■ PROBLEM TO WORK ON: Lines holding the string "computer" are the ones to copy from this listing.

═══ INFORMATION SHOWN

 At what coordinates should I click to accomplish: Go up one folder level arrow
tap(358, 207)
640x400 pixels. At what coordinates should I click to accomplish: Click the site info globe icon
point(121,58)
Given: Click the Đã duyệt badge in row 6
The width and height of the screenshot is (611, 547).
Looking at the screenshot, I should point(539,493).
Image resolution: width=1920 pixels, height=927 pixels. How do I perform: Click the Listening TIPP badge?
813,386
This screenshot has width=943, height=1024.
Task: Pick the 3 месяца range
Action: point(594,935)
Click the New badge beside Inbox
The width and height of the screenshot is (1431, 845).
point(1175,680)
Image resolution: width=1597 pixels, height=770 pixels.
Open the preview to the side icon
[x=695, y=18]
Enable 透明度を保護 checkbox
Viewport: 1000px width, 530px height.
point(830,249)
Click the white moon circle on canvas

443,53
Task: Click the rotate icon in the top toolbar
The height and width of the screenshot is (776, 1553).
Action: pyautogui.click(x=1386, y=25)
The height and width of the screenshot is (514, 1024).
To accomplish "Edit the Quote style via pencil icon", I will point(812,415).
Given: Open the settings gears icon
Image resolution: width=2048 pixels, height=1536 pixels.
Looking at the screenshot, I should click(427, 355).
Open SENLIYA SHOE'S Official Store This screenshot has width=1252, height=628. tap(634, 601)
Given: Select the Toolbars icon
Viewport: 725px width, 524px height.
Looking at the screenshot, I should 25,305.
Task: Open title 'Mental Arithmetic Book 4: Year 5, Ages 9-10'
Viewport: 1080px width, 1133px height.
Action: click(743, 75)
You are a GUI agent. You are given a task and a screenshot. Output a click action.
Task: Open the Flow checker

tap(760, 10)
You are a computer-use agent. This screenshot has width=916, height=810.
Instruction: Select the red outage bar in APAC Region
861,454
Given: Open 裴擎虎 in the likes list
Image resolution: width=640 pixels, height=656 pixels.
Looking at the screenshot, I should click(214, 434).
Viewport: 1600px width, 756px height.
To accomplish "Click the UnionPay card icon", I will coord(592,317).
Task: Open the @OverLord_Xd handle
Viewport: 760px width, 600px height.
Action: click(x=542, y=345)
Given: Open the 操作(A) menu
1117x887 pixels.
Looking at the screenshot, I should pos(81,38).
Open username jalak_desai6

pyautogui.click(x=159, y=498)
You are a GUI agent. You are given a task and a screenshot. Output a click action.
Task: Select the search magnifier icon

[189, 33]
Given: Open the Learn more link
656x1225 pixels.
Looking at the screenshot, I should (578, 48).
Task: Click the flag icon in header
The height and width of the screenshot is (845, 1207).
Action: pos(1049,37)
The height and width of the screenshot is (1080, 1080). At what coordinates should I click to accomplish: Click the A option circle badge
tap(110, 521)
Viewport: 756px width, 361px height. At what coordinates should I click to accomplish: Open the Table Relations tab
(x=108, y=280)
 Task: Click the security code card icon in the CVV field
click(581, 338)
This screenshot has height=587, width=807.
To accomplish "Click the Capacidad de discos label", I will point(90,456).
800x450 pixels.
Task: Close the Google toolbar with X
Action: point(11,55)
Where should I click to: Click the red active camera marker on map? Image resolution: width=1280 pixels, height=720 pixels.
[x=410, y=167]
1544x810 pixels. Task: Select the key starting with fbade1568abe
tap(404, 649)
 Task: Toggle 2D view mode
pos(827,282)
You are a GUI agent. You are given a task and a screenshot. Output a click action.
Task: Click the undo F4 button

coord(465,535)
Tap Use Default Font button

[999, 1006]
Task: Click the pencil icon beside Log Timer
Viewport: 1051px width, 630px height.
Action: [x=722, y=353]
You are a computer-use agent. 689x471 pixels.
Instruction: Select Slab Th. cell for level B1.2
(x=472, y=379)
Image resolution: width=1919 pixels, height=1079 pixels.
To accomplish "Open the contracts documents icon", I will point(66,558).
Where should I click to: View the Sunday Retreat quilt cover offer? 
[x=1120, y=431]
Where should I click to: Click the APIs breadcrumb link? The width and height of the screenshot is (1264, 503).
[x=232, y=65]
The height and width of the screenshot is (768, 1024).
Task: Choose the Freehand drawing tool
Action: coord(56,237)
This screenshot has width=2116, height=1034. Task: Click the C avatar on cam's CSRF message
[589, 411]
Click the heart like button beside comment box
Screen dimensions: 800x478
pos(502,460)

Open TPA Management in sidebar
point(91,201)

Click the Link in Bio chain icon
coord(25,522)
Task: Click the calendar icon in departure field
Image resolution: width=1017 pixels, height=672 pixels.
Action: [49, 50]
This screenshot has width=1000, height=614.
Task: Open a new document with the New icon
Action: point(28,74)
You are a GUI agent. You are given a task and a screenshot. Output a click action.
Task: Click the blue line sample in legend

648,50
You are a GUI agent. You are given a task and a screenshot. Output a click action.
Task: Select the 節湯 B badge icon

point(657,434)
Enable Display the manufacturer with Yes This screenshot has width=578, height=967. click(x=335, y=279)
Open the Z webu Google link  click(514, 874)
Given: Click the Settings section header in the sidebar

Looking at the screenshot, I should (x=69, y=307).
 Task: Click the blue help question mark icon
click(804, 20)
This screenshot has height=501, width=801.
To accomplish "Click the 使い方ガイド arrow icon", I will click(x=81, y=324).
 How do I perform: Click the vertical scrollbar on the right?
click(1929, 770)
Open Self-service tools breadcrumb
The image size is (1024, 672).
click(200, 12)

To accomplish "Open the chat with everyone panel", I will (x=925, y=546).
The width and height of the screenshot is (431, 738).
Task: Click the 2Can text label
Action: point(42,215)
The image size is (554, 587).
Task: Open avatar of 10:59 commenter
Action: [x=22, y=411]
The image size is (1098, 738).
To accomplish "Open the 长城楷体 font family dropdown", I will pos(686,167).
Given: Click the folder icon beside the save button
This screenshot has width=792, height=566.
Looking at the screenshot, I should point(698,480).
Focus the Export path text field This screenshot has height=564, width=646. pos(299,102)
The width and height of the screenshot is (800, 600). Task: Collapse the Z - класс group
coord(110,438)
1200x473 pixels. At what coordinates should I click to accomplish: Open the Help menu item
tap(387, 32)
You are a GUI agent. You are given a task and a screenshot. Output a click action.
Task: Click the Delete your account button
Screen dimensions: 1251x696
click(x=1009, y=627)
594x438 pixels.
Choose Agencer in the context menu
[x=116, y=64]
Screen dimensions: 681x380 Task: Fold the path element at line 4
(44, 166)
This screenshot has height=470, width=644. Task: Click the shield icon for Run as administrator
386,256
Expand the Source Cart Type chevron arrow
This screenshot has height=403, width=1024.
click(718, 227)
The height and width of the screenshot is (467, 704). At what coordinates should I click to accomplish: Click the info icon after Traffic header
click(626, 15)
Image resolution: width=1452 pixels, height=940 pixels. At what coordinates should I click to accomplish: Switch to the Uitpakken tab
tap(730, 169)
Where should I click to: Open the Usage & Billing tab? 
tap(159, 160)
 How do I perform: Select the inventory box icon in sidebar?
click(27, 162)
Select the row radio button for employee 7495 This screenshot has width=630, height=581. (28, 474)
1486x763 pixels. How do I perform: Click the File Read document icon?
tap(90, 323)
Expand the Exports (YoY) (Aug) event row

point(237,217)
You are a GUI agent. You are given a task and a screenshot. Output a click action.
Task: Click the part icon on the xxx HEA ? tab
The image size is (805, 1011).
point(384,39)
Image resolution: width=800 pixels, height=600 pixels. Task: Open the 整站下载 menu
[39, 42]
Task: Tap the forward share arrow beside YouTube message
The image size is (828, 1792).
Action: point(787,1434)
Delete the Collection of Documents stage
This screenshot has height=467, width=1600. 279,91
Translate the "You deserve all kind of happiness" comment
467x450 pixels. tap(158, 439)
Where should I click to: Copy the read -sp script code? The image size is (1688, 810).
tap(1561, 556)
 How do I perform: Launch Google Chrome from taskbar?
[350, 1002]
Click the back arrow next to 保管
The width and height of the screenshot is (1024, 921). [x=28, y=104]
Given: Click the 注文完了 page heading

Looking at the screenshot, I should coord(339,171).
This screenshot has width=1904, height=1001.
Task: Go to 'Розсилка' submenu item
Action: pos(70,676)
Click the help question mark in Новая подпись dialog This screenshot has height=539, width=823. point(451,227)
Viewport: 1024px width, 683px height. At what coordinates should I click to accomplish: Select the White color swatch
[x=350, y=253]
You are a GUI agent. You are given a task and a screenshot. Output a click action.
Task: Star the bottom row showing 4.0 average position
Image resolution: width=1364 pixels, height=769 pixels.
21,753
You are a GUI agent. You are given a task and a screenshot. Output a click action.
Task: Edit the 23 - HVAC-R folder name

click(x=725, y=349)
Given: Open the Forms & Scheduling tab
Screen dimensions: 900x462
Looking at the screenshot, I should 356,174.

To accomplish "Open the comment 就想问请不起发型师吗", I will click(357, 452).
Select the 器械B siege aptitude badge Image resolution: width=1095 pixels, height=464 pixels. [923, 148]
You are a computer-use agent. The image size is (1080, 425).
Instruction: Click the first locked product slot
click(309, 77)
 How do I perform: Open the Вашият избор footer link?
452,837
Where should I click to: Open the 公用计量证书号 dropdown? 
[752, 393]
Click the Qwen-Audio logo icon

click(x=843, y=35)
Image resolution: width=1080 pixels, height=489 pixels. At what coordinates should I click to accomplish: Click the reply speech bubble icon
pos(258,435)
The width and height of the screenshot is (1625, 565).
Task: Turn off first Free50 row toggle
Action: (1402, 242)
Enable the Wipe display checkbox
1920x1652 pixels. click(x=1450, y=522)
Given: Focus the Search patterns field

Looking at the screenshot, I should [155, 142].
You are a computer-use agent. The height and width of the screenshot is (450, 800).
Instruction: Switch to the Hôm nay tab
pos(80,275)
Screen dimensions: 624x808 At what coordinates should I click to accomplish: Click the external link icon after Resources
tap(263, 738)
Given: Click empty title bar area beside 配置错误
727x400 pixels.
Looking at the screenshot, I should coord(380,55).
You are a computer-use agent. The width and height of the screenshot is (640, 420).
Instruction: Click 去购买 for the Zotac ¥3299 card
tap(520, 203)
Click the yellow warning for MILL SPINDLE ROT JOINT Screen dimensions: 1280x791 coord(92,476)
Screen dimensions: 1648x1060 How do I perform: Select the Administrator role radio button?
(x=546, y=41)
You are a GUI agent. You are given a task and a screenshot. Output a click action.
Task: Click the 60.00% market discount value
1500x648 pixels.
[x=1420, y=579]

══════

■ REPLY TO THE EXERCISE:
You are a computer-use agent. This screenshot has width=916, height=810.
You are a computer-use agent. 689x471 pixels.
You are a computer-use agent. The image size is (1080, 425).
You are a computer-use agent. The height and width of the screenshot is (450, 800).
You are a computer-use agent. The width and height of the screenshot is (640, 420).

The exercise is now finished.